Insomma, un'esperienza incredibile, che le istituzioni (tutte!) e la Rai hanno ignorato, se non nello speciale web fatto dal sottoscritto (accuratamente attribuito ad altri), e lo speciale di Rai3 trasmesso in seconda serata e sin troppo bollanicentrico. Ma è la solita vecchia storia, no?
Evviva il jazz, però: sempre e comunque.  

29 marzo 2011

about a silent way

Dopo qualche mese di decantazione riprendo in mano questo About a Silent Way e mi dò dello scemo: è un revival, ma molto raffinato; c'è una tromba, ma è quella mirabile e pastosa-ma-secca-e-aggressiva-ma-umile di Fabrizio Bosso (ne parlai già qui); c'è un occhialuto che fa dell'elettronica, ma al servizio dell'insieme.
Insomma, e ancora una volta, Musica Jazz mi aveva dato un suggerimento ottimo, e io l'avevo snobbato. La mia tigna è stata più forte dei miei pregiudizi... per fortuna.

Il gruppo:
* martux_m elettronica
* Fabrizio Bosso tromba, flicorno, elettronica
* Francesco Bearzatti sax tenore, clarinetto, elettronica
* Eivind Aarset chitarra, elettronica
* Aldo Vigorito basso

i brani:
1. About A Silent Way
(martux_m, Fabrizio Bosso, Francesco Bearzatti, Eivind Aarset, Aldo Vigorito, Dario Colozza)
2. Hush/Quiet
(martux_m, Fabrizio Bosso, Francesco Bearzatti, Eivind Aarset, Aldo Vigorito, Dario Colozza)
3. Around This Time
(martux_m, Eivind Aarset, Aldo Vigorito, Dario Colozza)
4. About A Silent Way II
(martux_m, Eivind Aarset, Aldo Vigorito, Dario Colozza)

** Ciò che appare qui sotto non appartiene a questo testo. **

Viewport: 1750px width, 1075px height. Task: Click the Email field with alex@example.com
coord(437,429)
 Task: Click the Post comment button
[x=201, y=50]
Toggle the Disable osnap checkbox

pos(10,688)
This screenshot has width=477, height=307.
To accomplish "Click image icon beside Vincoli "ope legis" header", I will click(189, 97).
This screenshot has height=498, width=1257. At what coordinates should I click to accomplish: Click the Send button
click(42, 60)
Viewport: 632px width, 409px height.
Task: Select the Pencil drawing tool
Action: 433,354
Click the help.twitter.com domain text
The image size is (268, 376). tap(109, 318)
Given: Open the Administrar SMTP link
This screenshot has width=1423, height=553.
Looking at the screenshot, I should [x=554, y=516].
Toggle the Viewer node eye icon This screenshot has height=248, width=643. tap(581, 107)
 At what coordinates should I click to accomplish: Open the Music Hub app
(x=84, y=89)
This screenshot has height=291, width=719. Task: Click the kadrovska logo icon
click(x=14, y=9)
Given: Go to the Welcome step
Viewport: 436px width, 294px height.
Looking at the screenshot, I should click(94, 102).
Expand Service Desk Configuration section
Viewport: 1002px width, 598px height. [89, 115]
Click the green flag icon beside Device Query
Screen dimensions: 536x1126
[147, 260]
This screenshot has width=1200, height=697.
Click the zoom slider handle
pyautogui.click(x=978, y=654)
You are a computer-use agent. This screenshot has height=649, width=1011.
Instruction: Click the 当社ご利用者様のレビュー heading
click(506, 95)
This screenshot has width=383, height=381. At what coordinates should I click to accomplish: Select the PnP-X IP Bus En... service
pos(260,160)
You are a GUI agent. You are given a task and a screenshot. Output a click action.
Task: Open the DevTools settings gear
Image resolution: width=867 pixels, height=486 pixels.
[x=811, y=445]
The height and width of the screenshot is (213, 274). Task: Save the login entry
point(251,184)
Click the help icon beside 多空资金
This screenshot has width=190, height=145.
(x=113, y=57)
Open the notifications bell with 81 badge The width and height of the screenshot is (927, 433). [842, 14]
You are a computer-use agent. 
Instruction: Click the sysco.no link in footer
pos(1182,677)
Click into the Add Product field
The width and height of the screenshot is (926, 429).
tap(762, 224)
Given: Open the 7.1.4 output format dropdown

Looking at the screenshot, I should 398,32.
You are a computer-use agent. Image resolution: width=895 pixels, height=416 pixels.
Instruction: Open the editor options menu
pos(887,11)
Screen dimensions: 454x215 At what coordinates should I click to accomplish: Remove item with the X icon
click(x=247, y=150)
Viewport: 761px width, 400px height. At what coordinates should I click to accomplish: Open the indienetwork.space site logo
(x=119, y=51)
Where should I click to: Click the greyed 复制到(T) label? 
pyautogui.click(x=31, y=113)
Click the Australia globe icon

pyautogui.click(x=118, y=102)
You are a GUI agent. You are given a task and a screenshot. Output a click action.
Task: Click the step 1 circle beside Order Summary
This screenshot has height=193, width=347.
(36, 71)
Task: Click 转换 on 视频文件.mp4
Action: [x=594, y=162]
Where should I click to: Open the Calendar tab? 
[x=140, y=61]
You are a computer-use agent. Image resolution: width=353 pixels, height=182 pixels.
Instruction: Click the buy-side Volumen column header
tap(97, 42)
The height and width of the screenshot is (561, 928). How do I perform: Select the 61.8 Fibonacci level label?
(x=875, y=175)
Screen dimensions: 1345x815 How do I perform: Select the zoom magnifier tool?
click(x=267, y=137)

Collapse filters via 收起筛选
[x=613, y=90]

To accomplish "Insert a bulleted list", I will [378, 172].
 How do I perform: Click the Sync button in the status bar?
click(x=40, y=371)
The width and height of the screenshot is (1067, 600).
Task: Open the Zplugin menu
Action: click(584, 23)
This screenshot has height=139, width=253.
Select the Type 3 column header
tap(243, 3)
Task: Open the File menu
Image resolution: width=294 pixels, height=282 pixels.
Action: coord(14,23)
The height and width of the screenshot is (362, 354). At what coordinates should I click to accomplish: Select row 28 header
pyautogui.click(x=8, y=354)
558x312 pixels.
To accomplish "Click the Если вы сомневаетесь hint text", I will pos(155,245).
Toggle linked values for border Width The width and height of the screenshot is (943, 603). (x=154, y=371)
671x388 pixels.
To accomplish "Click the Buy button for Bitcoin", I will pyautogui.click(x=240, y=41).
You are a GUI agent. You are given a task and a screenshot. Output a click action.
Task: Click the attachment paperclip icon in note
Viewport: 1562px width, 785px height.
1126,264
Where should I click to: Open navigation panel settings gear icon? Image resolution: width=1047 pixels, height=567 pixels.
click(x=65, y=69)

Dei quattro, io sento e risento perpetuamente Around this time, perché è una corposa improvvisazione in cui tutti dimostrano d'aver capito cosa esattamente voleva indicare Miles Davis. Ogni musicista dice la sua senza sforare nell'eccesso, l'improvvisazione raggiunge livelli di coinvolgimento quasi carnali, la tecnica e la grazia si accompagnano verso un insieme di suoni e intuizioni che ha dell'incredibile.
Forse sono stato anche condizionato dallo scorso concerto di Bollani che spappolava Zappa, cui ho assistito per affettuosa regalìa della mia signora; e allora la mia indole un po' impigrita si è ridata una scossa (ragazzi, roba che Bollani ha spostato l'Auditorium di qualche metro).
Però sono convinto che questo tipo di follie sonore, tutt'altro che di nicchia (ma forzatamente inserite in essa, perché in Italia usa così), sia necessario per uscire dalla follia musicale grigionissima che stiamo subendo da troppi anni a questa parte.
Costa poco, resta per sempre (anche senza i remix aggiuntivi, che aggiungono pochissimo).